You can decide which component(s) to use for storing your data.
If you haven't used hbase before, it may be better to store data on hdfs and query through Hive or SparkSQL.

Maintaining hbase is not trivial task, especially when the cluster size is large.

How much data are you expecting to be written on a daily / weekly basis ?


On Wed, Jul 20, 2016 at 7:22 AM, Yu Wei <> wrote:

I'm beginner to big data. I don't have too much knowledge about hbase/hive.

What's the difference between hbase and hive/hdfs for storing data for analytics?



From: ayan guha <>
Sent: Wednesday, July 20, 2016 9:34:24 PM
To: Rabin Banerjee
Cc: user; Yu Wei; Deepak Sharma

Subject: Re: Is it good choice to use DAO to store results generated by spark application?

Just as a rain check, saving data to hbase for analytics may not be the best choice. Any specific reason for not using hdfs or hive?

On 20 Jul 2016 20:57, "Rabin Banerjee" <> wrote:
Hi Wei ,

You can do something like this ,

foreachPartition( (part) => {
    val conn = ConnectionFactory.createConnection(HBaseConfiguration.create());
    val table = conn.getTable(TableName.valueOf(tablename));
    //part.foreach((inp)=>{println(inp);table.put(inp)}) //This is line by line put


Now if you want to wrap it inside a DAO,its upto you. Making DAO will abstract thing , but ultimately going to use the same code . 
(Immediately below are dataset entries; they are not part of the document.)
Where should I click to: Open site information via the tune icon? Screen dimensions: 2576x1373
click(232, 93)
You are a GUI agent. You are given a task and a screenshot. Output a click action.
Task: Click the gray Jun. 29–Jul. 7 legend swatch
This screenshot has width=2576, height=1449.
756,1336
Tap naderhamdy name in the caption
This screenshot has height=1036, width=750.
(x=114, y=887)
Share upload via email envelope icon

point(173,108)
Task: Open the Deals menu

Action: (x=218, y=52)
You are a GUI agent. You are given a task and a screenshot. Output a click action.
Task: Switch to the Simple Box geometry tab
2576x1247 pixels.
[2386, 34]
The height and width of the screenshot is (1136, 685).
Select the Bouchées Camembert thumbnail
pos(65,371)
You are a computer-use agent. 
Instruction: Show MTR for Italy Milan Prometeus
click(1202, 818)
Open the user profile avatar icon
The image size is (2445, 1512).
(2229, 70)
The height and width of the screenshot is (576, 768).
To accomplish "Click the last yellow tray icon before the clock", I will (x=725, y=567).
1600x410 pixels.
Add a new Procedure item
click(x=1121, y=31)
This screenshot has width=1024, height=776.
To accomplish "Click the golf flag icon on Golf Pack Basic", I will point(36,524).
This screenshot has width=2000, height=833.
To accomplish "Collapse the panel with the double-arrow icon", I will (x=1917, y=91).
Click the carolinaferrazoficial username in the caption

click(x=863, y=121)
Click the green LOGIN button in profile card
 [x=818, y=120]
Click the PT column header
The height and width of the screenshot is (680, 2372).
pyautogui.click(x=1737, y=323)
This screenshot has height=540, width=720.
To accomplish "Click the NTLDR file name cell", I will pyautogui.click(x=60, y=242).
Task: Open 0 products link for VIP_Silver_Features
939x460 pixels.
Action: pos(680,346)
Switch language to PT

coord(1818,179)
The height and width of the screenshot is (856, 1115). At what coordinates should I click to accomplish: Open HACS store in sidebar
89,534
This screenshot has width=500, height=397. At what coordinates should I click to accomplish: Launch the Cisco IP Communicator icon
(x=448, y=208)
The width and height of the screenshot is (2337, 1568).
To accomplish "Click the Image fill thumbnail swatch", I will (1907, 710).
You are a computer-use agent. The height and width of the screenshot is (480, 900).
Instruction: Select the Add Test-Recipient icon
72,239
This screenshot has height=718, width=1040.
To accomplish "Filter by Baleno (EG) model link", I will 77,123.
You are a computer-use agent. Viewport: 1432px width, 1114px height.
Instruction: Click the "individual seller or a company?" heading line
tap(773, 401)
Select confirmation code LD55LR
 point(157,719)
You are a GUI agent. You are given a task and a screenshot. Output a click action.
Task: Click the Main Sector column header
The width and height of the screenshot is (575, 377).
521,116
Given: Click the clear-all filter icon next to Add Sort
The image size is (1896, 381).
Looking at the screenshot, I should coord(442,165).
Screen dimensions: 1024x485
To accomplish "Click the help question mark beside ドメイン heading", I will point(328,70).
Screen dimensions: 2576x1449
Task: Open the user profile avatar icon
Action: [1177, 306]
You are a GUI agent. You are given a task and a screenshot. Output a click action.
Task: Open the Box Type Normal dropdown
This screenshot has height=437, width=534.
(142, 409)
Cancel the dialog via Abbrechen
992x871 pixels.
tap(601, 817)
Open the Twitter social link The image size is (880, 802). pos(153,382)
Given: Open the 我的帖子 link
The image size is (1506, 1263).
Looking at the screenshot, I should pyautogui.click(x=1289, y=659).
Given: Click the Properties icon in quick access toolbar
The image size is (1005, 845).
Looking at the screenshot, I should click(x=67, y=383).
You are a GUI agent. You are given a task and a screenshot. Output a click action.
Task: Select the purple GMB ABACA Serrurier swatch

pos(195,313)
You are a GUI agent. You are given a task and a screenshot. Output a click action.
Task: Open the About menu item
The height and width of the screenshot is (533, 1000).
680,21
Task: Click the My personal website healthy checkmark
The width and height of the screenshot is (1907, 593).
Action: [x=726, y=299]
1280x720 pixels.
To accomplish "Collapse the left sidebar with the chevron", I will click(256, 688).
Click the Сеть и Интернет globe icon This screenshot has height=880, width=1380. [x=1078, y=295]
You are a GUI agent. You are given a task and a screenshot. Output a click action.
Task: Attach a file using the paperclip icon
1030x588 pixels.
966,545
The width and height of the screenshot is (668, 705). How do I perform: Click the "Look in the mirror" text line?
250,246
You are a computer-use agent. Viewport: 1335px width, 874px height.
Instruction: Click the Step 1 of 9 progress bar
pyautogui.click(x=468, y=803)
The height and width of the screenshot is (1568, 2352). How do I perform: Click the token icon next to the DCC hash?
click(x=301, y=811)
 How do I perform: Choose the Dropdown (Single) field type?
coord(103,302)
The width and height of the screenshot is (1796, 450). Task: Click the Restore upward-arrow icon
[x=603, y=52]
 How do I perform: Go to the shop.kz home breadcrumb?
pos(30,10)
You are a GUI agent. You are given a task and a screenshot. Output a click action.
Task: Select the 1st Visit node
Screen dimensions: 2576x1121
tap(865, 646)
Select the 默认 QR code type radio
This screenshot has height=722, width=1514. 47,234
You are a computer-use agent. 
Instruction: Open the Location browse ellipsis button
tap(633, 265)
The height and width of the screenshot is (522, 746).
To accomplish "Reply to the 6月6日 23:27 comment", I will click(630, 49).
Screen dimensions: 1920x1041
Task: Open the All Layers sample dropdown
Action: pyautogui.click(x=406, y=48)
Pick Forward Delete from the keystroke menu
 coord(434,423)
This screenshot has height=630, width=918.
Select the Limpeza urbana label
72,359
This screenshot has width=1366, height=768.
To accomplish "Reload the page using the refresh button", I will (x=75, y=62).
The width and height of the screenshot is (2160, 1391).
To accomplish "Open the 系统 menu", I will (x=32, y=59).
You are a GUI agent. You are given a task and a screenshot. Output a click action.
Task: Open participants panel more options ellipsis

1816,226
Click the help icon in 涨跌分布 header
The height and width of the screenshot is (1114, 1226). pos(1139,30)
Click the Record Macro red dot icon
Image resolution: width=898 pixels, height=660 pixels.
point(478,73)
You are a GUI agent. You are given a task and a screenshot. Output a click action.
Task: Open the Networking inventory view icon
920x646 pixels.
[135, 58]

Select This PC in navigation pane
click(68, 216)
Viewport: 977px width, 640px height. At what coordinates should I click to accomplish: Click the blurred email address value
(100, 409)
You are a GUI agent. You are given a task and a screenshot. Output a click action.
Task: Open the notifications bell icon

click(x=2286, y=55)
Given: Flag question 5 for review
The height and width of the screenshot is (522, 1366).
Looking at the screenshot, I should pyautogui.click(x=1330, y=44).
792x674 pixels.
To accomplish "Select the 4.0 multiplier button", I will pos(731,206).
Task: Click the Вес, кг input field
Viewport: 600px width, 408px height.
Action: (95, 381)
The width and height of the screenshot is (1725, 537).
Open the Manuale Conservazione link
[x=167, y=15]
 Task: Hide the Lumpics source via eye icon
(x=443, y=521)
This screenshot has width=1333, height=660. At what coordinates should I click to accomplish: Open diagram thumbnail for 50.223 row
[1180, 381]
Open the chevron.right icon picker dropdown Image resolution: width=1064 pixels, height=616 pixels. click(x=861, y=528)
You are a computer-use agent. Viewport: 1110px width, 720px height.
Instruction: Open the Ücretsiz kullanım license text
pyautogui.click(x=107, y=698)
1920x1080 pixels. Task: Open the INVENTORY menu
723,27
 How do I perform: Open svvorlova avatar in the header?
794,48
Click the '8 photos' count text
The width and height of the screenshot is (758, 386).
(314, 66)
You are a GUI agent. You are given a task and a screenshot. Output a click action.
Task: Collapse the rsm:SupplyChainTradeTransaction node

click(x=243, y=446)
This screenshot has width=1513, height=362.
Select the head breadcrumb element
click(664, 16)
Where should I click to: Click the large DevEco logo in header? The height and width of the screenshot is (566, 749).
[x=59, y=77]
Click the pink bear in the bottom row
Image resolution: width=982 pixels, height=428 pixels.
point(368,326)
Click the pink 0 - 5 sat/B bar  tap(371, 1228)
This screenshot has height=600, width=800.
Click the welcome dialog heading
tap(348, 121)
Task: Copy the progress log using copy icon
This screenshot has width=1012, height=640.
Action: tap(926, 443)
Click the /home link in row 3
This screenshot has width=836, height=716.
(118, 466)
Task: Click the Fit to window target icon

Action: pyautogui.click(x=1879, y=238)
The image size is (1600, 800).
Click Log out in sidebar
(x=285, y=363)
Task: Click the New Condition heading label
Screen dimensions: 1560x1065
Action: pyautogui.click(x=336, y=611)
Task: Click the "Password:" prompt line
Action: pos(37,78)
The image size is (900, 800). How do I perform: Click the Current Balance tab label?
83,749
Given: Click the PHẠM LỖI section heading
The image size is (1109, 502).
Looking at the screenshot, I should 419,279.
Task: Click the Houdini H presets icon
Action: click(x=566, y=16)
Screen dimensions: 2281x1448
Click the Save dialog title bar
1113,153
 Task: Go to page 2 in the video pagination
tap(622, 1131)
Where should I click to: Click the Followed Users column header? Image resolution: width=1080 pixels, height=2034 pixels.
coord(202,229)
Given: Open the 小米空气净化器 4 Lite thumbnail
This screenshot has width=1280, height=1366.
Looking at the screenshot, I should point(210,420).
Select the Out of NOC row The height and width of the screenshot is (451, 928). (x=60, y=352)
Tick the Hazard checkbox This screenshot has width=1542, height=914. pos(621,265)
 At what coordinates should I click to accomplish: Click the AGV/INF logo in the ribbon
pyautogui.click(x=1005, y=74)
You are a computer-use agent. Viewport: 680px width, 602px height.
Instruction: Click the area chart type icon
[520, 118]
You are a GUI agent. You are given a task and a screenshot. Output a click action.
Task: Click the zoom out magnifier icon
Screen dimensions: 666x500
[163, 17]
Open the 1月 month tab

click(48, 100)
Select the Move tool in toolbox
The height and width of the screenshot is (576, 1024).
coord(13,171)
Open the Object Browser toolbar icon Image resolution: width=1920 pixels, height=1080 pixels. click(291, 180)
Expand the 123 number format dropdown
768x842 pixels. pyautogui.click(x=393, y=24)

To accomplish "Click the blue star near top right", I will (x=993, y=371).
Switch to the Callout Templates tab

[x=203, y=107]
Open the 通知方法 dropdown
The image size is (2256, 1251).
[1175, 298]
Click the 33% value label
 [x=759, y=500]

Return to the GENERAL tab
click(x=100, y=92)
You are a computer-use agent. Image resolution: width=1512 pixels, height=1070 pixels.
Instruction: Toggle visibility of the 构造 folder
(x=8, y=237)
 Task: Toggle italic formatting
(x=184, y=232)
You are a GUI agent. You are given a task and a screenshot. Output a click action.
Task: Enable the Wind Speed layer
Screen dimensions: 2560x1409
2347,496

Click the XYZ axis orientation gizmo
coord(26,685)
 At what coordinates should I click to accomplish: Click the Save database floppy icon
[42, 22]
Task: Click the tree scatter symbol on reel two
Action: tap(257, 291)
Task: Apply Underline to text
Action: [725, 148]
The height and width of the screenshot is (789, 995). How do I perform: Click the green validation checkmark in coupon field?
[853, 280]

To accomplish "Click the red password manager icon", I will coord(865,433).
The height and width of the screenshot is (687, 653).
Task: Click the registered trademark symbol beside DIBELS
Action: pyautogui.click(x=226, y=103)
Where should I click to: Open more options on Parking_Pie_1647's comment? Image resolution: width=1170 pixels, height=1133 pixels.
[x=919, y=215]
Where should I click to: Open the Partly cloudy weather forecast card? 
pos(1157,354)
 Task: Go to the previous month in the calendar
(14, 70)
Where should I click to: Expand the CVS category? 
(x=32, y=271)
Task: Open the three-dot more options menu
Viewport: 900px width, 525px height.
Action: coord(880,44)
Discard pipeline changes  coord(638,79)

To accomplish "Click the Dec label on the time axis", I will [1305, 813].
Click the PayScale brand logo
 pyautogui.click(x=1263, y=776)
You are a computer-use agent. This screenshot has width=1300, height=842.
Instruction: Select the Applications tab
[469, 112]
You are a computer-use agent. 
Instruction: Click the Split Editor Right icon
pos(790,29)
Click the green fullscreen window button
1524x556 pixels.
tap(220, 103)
Note: Always use Hbase ConnectionFactory to get connection ,and dump data per partition basis.

Rabin Banerjee

On Wed, Jul 20, 2016 at 12:06 PM, Yu Wei <> wrote:

I need to write all data received from MQTT data into hbase for further processing.

They're not final result.  I also need to read the data from hbase for analysis.

Is it good choice to use DAO in such situation?



From: Deepak Sharma <>
Sent: Wednesday, July 20, 2016 12:34:07 PM
To: Yu Wei
Cc: spark users
Subject: Re: Is it good choice to use DAO to store results generated by spark application?

I am using DAO in spark application to write the final computation to Cassandra  and it performs well.
What kinds of issues you foresee using DAO for hbase ?


On 19 Jul 2016 10:04 pm, "Yu Wei" <> wrote:

Hi guys,

I write spark application and want to store results generated by spark application to hbase.

Do I need to access hbase via java api directly?

Or is it better choice to use DAO similar as traditional RDBMS?  I suspect that there is major performance downgrade and other negative impacts using DAO. However, I have little knowledge in this field.

Any advice?